Joylord Gumbie

Personal information
- Born: 25 December 1995 (age 29) Harare, Zimbabwe
- Height: 5 ft 3 in (1.60 m)
- Batting: Right-handed
- Role: Wicket-keeper

International information
- National side: Zimbabwe (2023–present);
- Test debut (cap 128): 25 July 2024 v Ireland
- Last Test: 2 January 2025 v Afghanistan
- ODI debut (cap 154): 18 June 2023 v Nepal
- Last ODI: 21 December 2024 v Afghanistan
- T20I debut (cap 77): 3 May 2024 v Bangladesh
- Last T20I: 7 May 2024 v Bangladesh

Domestic team information
- 2013–present: Mashonaland Eagles
- 2019–present: Mountaineers
- 2023–present: Northerns

Career statistics
| Competition | Test | ODI | T20I | FC |
| Matches | 3 | 16 | 3 | 69 |
| Runs scored | 129 | 382 | 43 | 2834 |
| Batting average | 21.50 | 23.87 | 14.33 | 24.85 |
| 100s/50s | 0/0 | 0/2 | 0/0 | 4/13 |
| Top score | 49 | 78 | 17 | 168* |
| Catches/stumpings | 6/0 | 10/0 | 0/0 | 134/8 |
- Source: ESPNcricinfo, 12 April 2025

= Joylord Gumbie =

Zimbabwean cricketer (born 1995)

Joylord Gumbie (born 25 December 1995) is a Zimbabwean international cricketer.
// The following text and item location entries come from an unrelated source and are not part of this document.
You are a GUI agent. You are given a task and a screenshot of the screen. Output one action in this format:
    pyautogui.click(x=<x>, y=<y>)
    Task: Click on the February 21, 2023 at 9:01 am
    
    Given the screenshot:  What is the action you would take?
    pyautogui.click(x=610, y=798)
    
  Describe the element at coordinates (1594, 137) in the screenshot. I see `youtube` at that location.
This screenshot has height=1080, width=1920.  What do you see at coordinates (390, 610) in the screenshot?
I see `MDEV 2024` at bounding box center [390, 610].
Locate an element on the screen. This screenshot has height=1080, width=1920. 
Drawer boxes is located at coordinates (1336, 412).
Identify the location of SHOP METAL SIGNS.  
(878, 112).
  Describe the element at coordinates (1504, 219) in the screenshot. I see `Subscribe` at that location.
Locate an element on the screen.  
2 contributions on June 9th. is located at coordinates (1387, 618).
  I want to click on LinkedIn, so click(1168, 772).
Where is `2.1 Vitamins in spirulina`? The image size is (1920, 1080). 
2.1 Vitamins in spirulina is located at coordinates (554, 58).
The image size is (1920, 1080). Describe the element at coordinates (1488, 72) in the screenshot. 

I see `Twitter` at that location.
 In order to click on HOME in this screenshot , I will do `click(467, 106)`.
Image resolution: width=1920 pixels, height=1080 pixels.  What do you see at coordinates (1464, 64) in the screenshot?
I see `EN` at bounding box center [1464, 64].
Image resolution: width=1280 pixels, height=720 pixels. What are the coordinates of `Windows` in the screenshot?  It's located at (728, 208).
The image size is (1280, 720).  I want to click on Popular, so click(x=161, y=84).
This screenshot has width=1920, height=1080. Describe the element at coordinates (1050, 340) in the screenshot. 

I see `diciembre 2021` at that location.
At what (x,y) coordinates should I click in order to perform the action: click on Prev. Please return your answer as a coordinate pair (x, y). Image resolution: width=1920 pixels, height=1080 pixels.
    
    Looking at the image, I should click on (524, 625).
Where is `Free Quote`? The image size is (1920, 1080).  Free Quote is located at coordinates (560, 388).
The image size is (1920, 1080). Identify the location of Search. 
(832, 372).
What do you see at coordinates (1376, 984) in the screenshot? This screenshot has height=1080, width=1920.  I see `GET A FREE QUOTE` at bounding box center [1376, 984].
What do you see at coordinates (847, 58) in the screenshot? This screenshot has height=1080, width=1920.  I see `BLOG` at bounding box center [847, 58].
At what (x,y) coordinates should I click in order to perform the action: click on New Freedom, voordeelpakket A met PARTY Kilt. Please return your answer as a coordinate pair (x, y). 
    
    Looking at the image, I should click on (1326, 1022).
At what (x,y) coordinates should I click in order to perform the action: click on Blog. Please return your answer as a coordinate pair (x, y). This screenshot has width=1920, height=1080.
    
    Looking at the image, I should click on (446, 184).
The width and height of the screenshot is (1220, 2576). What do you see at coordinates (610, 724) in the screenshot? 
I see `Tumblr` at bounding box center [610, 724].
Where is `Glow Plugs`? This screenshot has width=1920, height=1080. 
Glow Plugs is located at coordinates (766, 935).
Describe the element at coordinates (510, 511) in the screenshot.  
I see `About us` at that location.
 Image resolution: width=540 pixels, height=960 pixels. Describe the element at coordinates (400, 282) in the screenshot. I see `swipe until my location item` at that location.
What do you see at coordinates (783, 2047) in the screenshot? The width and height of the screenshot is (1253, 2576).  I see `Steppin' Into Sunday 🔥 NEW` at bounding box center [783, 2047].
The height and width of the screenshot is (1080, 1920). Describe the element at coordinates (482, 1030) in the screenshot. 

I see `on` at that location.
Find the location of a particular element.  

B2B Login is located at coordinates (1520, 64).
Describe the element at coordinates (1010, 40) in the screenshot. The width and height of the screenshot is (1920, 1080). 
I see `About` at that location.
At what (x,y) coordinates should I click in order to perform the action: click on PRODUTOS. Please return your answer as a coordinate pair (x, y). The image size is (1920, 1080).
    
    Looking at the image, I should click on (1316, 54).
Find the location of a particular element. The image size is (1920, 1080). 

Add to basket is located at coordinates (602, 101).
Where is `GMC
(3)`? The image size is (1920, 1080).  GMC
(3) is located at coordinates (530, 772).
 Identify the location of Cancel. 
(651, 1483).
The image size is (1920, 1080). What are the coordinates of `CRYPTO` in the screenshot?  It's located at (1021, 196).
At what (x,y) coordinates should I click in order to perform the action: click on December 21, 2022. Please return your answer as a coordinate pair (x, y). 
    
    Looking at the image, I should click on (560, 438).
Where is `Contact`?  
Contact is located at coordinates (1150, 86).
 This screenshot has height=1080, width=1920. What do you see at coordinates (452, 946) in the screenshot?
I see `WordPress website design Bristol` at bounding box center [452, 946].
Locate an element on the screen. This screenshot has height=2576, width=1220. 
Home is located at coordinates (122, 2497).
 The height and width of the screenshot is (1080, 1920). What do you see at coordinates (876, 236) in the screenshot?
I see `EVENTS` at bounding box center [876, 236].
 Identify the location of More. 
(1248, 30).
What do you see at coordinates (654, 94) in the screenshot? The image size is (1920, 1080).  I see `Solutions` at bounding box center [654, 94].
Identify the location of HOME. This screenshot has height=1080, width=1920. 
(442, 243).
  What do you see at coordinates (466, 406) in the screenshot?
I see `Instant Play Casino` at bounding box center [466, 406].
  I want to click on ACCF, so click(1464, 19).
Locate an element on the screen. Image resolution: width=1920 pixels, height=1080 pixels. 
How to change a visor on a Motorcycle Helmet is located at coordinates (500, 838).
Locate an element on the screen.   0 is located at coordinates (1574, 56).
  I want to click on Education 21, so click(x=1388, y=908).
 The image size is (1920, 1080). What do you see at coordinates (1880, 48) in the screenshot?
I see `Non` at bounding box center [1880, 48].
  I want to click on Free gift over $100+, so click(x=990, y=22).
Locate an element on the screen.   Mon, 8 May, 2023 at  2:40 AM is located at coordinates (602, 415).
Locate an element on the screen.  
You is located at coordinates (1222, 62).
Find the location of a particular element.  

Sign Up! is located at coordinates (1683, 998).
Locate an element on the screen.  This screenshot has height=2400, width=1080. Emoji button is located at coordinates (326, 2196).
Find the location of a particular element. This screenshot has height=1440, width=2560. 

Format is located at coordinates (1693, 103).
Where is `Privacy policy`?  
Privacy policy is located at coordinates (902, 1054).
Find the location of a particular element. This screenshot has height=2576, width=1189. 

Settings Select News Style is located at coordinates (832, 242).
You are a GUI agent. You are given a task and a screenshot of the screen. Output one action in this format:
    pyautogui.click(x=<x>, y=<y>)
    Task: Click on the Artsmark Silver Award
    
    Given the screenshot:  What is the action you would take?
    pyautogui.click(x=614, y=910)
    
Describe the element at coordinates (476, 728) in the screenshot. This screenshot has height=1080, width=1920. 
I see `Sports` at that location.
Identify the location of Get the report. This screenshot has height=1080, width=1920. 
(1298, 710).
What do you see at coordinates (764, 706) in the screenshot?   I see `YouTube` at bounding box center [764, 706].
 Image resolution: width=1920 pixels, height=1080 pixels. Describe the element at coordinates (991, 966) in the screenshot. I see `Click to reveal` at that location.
He was part of Zimbabwe's squad for the 2014 ICC Under-19 Cricket World Cup. In December 2020, he was selected to play for the Mountaineers in the 2020–21 Logan Cup. In April 2021, he was named as a standby player for Zimbabwe's Test matches against Pakistan. In July 2021, Gumbie was named in Zimbabwe's Test squad for their one-off match against Bangladesh.

==International career==
In June 2023, he was selected in One Day International (ODI) squad for the 2023 Cricket World Cup Qualifier. He made his ODI debut for Zimbabwe against Nepal in the first match of the tournament, on 18 June 2023. He also played in the first test match against Ireland in July 2024, played in Belfast.